WORK TO BE COMPLETED >> Transcribe only what runs from the line containing "The height and width of the screenshot is (633, 1041)." through the final line below, exactly, and leave every picture out.

Collected data entries
-=-=-=-=-
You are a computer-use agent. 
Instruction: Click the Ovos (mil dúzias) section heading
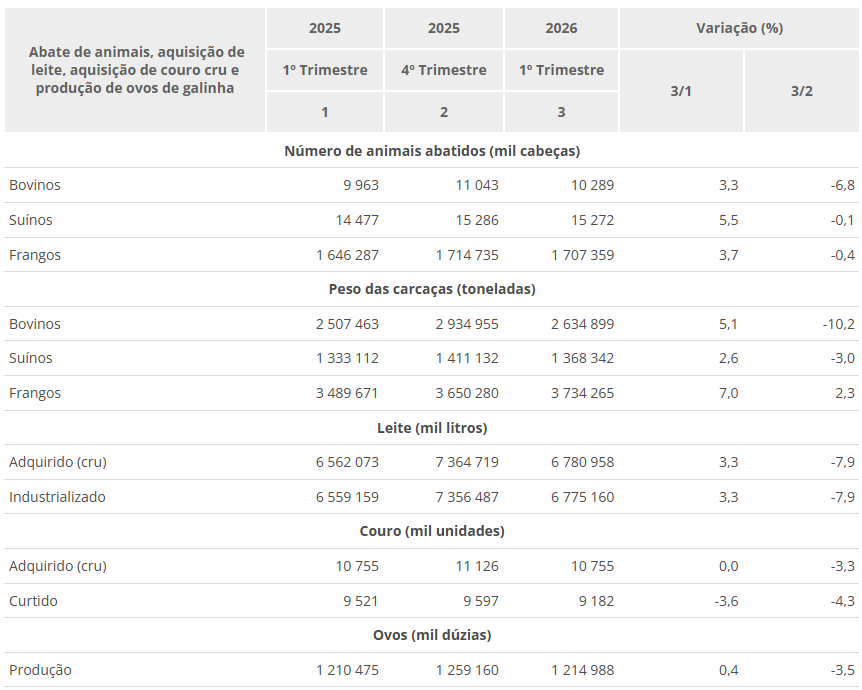click(432, 635)
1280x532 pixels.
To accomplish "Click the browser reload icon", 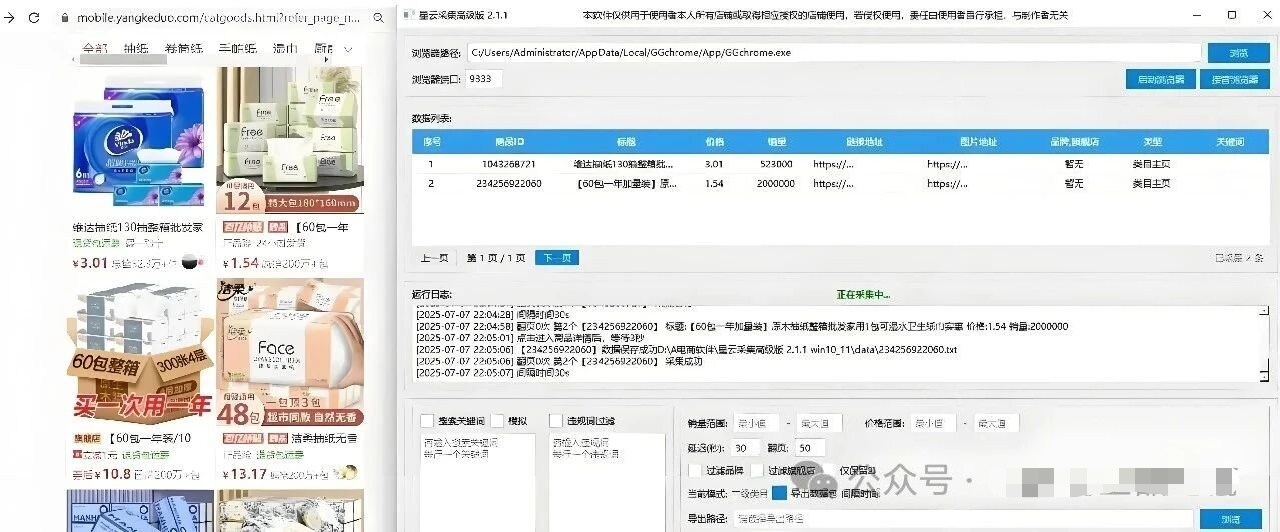I will (34, 18).
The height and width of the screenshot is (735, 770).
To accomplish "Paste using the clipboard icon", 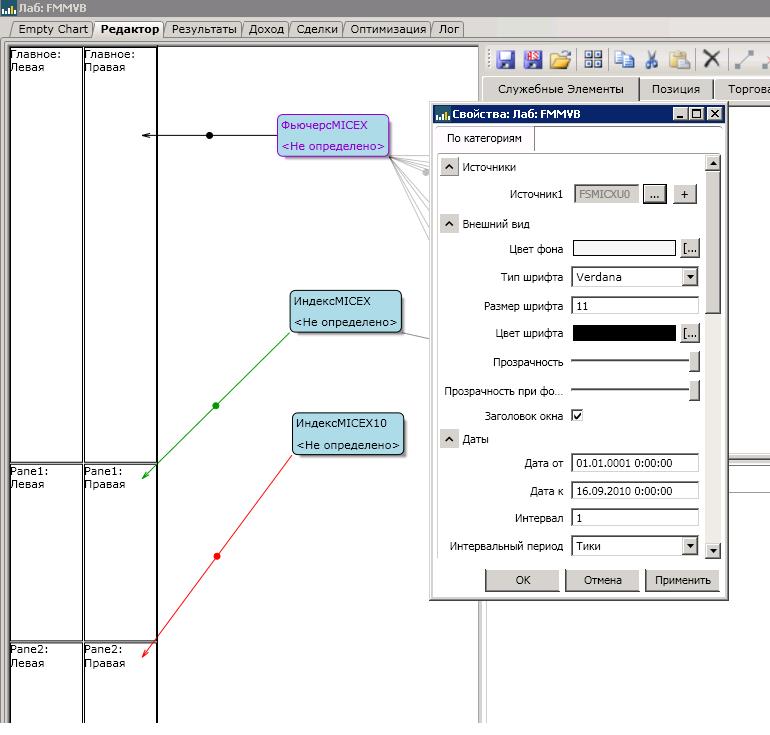I will pyautogui.click(x=679, y=59).
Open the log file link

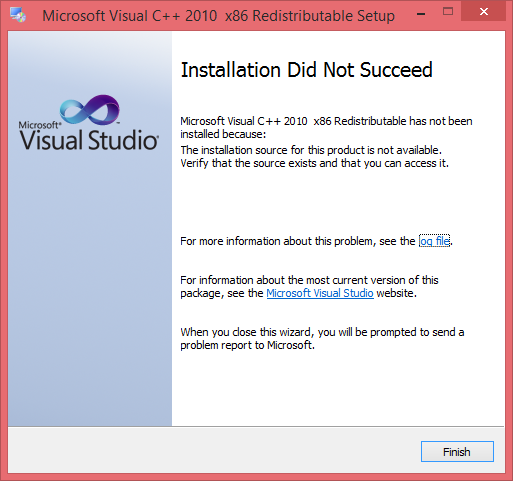coord(434,241)
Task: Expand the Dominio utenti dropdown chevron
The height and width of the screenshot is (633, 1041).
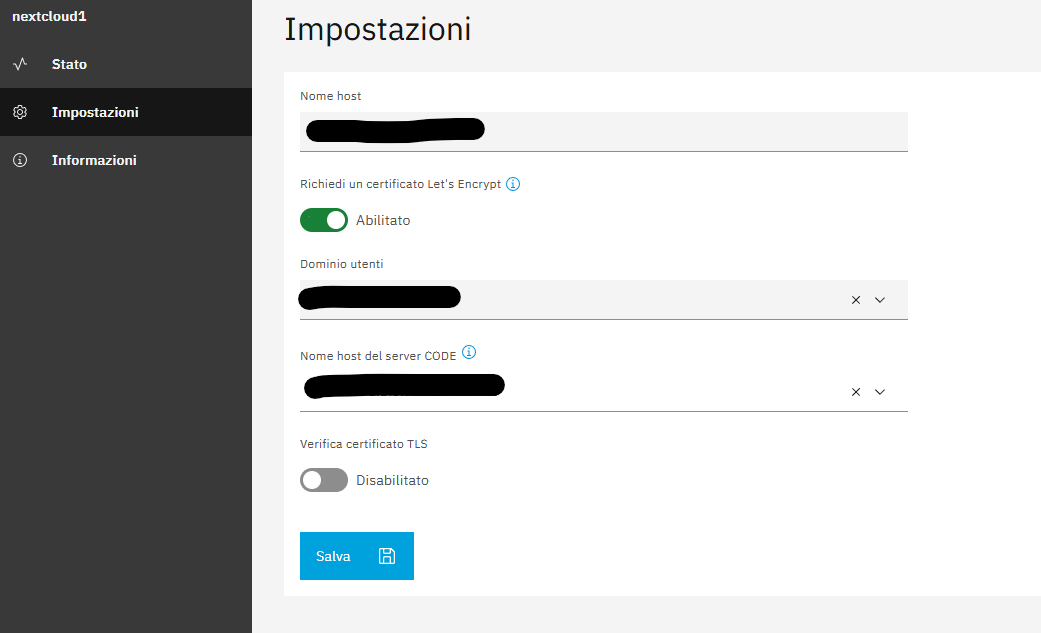Action: 880,300
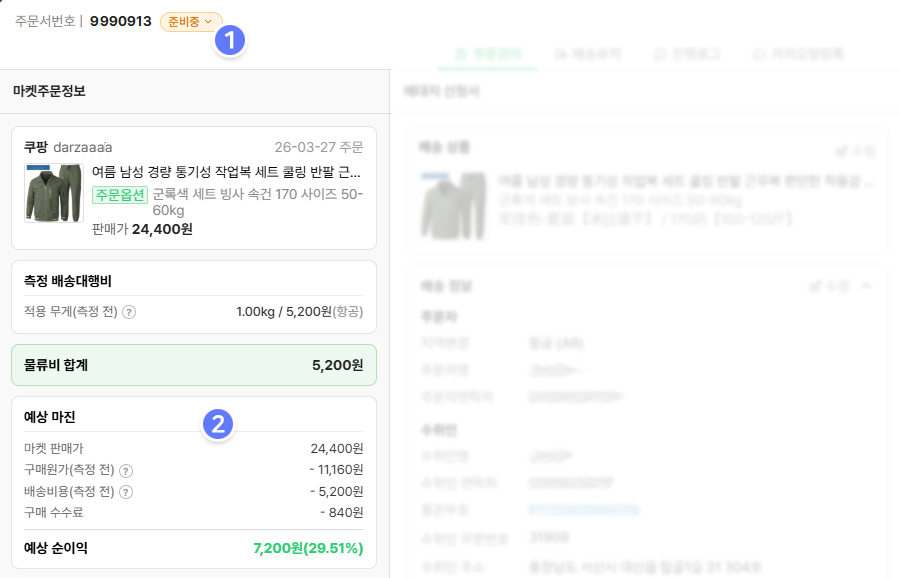Click order number 9990913
The height and width of the screenshot is (578, 900).
click(x=120, y=21)
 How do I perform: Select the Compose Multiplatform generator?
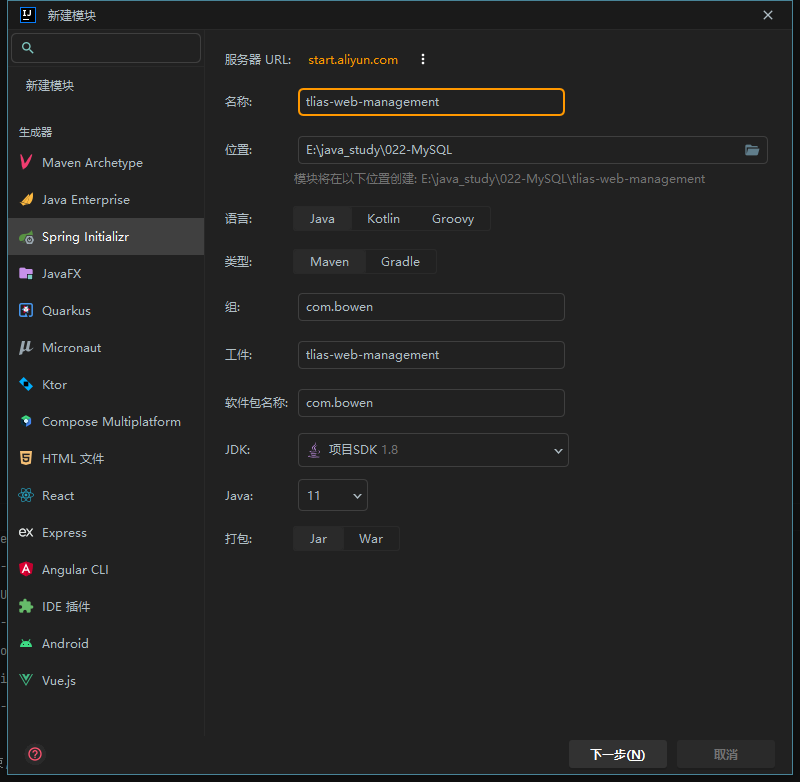coord(113,421)
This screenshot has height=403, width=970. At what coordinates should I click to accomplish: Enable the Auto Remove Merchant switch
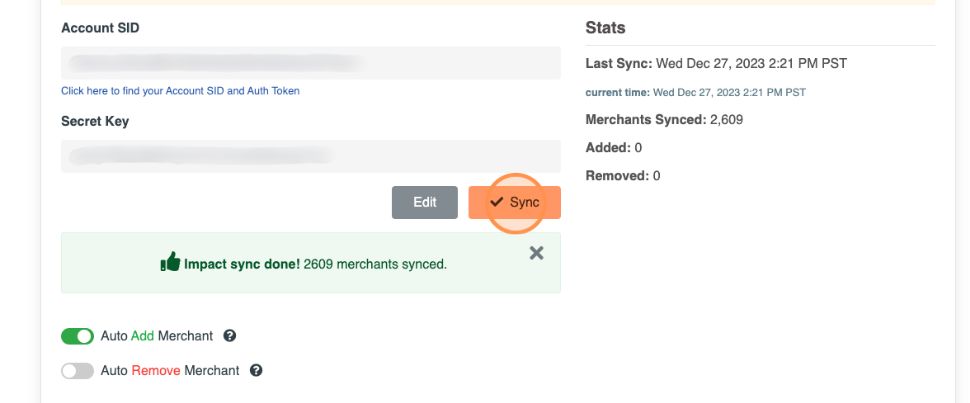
-=-=-=-=-
ANSWER >>
The height and width of the screenshot is (633, 1041).
Action: 880,300
Click order number 9990913
The height and width of the screenshot is (578, 900).
click(x=120, y=21)
 How do I perform: Select the Compose Multiplatform generator?
coord(113,421)
This screenshot has height=403, width=970. At what coordinates should I click to accomplish: Enable the Auto Remove Merchant switch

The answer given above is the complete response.